I have a mixture of feelings about this decision. Firstly, I am happy and truly grateful that a chemo is doing the job and leaving me with a healthy quality of life. Apart from hair loss and some fatigue, I am living a full life. I walk the dog, I make the dinner, I meet friends for coffee and I'm feeling good most of the time. On the other hand, I had been looking forward to the end of my 18 week sessions. The 24th of September was earmarked. I suppose I was glad to be coming off a drug that is systematically wearing my bone marrow down. I was also told today that I have a delicate bone marrow anyway! Of course I do! I was also looking forward to looking normal again, I have now lost my eyebrows and most of my eyelashes. I do have some hair regrowth on my head but not much. However, it is a small price to pay to be alive. I am embracing my new philosophy of living in the day and taking it one day at  a time. I have therefore come up with a list of all of the good things in my life right now, I thought I would share them. Maybe I need to strengthen my own  belief. My goal is 20.

  1.  As I no longer go to work I don't get up at stupid o'clock.
  2.  When I do get up I enjoy my morning coffee free from mentally planning my inevitably stressful day.
  3.  I walk the dog once I have dropped O at school. I love the dog walking life and have met some new friends. Autumn is coming and I love this season. I am looking forward to park walks in the leaves.
  4. I get to plan my days the way that I want to apart from Tuesdays which is chemo clinic, but I enjoy my socialising there.

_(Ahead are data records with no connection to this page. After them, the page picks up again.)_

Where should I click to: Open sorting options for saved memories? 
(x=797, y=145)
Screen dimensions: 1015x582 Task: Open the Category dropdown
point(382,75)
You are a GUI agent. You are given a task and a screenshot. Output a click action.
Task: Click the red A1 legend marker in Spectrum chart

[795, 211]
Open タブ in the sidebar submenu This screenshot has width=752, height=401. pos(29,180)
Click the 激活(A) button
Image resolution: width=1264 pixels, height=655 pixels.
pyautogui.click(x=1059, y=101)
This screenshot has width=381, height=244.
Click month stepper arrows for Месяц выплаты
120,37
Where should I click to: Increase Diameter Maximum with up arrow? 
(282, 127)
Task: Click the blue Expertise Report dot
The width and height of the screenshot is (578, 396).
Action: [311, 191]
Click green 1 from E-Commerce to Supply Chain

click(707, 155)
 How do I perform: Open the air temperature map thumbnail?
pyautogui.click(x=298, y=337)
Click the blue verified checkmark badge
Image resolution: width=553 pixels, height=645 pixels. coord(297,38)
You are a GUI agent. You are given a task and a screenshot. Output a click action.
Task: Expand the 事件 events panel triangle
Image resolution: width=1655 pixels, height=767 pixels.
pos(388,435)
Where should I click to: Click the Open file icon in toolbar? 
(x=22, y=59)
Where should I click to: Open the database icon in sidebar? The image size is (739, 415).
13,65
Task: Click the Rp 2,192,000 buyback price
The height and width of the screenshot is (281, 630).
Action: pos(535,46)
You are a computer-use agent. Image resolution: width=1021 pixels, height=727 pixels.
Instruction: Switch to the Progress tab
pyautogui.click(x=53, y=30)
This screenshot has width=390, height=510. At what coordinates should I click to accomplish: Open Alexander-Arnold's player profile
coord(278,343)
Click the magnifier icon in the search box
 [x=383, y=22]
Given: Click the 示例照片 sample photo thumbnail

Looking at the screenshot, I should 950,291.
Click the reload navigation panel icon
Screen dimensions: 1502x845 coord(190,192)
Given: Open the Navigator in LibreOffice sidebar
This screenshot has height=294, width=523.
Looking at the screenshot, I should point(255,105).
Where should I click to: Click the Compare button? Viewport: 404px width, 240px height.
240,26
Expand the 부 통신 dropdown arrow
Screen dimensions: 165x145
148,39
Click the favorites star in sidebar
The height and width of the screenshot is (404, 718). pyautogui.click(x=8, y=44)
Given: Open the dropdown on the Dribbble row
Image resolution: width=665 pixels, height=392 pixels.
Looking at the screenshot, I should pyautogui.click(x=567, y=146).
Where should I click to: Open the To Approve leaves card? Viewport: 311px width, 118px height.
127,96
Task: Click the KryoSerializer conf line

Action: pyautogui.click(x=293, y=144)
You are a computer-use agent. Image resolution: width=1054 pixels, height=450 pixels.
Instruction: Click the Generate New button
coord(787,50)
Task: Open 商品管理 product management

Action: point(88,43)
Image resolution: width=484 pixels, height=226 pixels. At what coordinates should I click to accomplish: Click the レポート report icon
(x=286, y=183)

  5. As I have the time, I enjoy dinner time more and actually get to sit down with my daughter and share the evening meal.
  6. I have recently been in touch with several old friends. We have met for coffee and it has been lovely. I would never have done this had I still been living my old life.
  7. I generally see much more of my friends as I am no longer slotting them in to the holiday periods.
  8. Weekends are not spent recovering from the stressful week. They are spent doing the things that I want to do.
  9. I read more.
  10. My house is tidier (sometimes)
  11. I speak to my mum more.
  12. I have gone back to listening to music more regularly. I have a re kindled love for my ipod.
  13. I plan on re reading some of my favourite books.
  14. I have patience to do homework with O.
  15. I get to go to O's school things, most recent being a Titanic showcase, it was good.
  16. I go food shopping without resentment as I am not rushing to slot it into my working day, therefore saving money as I no longer just pick things up and throw them in the trolley.
  17. I am looking into doing some courses that I have been talking about doing for years, and I mean YEARS.
  18. I actually water my plants regularly.
  19. I choose to do things which enhance my mood, I am proactive not reactive.
  20. I write THIS.
That was so easy. I could go on, but I fear I may start to sound smug.